Cuplikan Halaman:
———
Tulang belakang (vertebra) merupakan tulang pelindung saraf yang keluar dari otak menuju punggung dan ke seluruh tubuh.
Tulang belakang terdiri dari ruas-ruas tulang yang dipisahkan satu sama lain oleh sebuah piringan (diskus intervertebralis) yang berisi suatu bahan yang lunak, yang berfungsi sebagai bantalan pelindung (shock absorbers).
Piringan ini terdiri dari lapisan luar (anulus fibrosus) dan lapisan dalam (nucleus pulposus).
Piringan bagian dalam (nucleus pulposus) ini dapat mengalami herniasi (menonjol keluar dari tempatnya) melalui robekan lapisan luar piringan (anulus fibrosus) karena trauma berat atau peregangan.
Penonjolan (herniasi) nucleus pulposus melalui anulus fibrosus disebut sebagai Hernia Nucleus Pulposus. Banyak orang mengenalnya dengan istilah saraf kejepit.
Beberapa kelainan yang dapat terjadi pada diskus intervertebralis
Selain penonjolan (bulging/herniasi), piringan atau diskus ini juga dapat mengalami pengerasan (degenerasi), penipisan (thinning), dan penipisan piringan disertai pembentukan tulang (osteophyte).
Beberapa hal dapat menjadi pemicu terjadinya herniasi atau penonjolan dari diskus intervertebralis, diantaranya adalah :
Usia berhubungan dengan proses alami penuaan, di mana semua jaringan tubuh mulai mengalami kelemahan sejalan dengan pertambahan usia. Kelemahan dari diskus ini memudahkan terjadinya kerusakan, robekan dan penonjolan.
———
Soal Latihan:
**A.** Dalam teks tentang tulang belakang, dengan istilah apa banyak orang mengenal Hernia Nucleus Pulposus?
**B.** Salin persis bagian teks tentang tulang belakang mulai dari "Piringan bagian dalam" sampai "istilah saraf kejepit.".
———
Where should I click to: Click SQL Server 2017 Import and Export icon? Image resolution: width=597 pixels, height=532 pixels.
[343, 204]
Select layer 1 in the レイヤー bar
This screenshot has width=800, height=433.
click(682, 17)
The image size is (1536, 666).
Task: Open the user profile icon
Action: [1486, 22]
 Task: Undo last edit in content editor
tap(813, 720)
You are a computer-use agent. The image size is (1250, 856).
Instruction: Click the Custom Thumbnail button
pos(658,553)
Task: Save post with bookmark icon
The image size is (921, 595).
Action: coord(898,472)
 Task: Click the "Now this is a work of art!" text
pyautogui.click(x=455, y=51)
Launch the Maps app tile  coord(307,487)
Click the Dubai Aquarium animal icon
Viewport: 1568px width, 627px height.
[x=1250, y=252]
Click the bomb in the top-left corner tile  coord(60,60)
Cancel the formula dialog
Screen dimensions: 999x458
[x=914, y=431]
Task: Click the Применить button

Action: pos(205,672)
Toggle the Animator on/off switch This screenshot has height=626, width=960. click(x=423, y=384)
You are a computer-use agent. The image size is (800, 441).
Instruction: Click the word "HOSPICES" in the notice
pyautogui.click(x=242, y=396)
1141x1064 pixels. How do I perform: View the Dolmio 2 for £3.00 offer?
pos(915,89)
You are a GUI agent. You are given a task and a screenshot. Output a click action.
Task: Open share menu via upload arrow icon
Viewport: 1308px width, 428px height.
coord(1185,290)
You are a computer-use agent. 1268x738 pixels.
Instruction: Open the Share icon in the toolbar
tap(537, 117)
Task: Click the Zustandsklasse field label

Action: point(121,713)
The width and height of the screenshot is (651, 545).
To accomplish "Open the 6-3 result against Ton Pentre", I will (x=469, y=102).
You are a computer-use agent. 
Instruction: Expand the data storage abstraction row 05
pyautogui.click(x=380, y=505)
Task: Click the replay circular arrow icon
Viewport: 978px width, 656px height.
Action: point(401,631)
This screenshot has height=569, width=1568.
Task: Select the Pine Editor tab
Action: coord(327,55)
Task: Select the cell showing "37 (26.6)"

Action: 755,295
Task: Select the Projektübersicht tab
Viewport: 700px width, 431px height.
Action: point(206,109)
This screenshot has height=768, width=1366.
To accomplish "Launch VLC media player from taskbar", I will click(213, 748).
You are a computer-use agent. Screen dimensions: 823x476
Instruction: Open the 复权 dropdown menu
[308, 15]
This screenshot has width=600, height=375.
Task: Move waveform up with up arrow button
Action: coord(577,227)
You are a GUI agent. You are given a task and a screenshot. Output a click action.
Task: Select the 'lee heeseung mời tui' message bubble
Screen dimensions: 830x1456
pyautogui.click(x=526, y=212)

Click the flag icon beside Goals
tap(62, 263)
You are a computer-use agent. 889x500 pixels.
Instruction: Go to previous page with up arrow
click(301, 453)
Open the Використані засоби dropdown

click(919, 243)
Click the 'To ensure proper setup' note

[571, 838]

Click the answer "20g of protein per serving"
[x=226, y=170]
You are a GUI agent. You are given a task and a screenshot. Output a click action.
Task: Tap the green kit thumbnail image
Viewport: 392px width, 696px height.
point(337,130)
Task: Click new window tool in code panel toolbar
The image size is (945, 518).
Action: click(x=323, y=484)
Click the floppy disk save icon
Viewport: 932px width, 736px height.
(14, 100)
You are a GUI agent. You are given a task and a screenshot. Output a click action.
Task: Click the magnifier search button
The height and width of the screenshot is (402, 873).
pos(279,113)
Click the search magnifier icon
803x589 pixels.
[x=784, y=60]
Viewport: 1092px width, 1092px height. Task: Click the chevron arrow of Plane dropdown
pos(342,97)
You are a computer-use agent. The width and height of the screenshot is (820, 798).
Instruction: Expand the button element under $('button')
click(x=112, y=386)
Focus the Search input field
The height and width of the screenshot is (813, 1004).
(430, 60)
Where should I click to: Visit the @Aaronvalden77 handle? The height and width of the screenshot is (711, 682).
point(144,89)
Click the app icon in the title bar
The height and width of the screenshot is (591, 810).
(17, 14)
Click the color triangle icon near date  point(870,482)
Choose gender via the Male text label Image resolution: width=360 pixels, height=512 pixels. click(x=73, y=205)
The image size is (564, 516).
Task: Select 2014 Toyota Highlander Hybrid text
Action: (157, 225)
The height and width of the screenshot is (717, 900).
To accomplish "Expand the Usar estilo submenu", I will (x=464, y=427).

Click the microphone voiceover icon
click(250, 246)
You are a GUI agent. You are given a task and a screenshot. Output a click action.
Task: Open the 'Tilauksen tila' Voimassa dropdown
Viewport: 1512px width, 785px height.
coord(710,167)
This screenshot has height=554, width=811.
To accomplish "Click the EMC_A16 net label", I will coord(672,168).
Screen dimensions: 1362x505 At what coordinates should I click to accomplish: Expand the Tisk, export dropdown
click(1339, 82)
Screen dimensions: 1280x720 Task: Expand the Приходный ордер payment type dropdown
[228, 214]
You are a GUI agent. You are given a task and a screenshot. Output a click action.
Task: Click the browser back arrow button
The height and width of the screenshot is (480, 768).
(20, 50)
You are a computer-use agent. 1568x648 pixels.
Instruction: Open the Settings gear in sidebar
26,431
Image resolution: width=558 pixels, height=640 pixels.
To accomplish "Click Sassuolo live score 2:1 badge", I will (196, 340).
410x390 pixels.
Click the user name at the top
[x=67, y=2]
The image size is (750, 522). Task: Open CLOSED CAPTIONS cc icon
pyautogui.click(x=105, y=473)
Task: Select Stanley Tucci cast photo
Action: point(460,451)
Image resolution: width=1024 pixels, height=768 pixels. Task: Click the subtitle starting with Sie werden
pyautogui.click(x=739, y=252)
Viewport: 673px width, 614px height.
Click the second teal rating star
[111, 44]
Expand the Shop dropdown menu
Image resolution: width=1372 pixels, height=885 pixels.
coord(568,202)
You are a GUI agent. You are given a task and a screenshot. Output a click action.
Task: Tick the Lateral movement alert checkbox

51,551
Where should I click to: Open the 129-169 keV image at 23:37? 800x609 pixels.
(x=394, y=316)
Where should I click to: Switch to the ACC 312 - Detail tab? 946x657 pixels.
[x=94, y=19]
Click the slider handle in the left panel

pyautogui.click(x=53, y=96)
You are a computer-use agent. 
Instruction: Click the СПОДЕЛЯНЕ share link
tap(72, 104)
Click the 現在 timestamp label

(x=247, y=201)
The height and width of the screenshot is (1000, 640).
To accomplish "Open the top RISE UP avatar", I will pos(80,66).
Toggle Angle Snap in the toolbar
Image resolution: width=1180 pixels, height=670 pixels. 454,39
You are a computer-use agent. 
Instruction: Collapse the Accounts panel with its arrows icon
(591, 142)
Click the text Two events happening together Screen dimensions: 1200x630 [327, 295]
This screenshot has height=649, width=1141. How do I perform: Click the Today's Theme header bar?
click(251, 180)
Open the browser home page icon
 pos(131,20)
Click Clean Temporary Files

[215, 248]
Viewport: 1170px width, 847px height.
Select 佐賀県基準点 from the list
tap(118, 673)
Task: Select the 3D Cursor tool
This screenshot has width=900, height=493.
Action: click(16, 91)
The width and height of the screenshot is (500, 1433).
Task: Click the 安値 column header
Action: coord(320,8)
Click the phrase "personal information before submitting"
———
Jawaban Diberikan:
**A.** Saraf kejepit.

**B.**
Piringan bagian dalam (nucleus pulposus) ini dapat mengalami herniasi (menonjol keluar dari tempatnya) melalui robekan lapisan luar piringan (anulus fibrosus) karena trauma berat atau peregangan.
Penonjolan (herniasi) nucleus pulposus melalui anulus fibrosus disebut sebagai Hernia Nucleus Pulposus. Banyak orang mengenalnya dengan istilah saraf kejepit.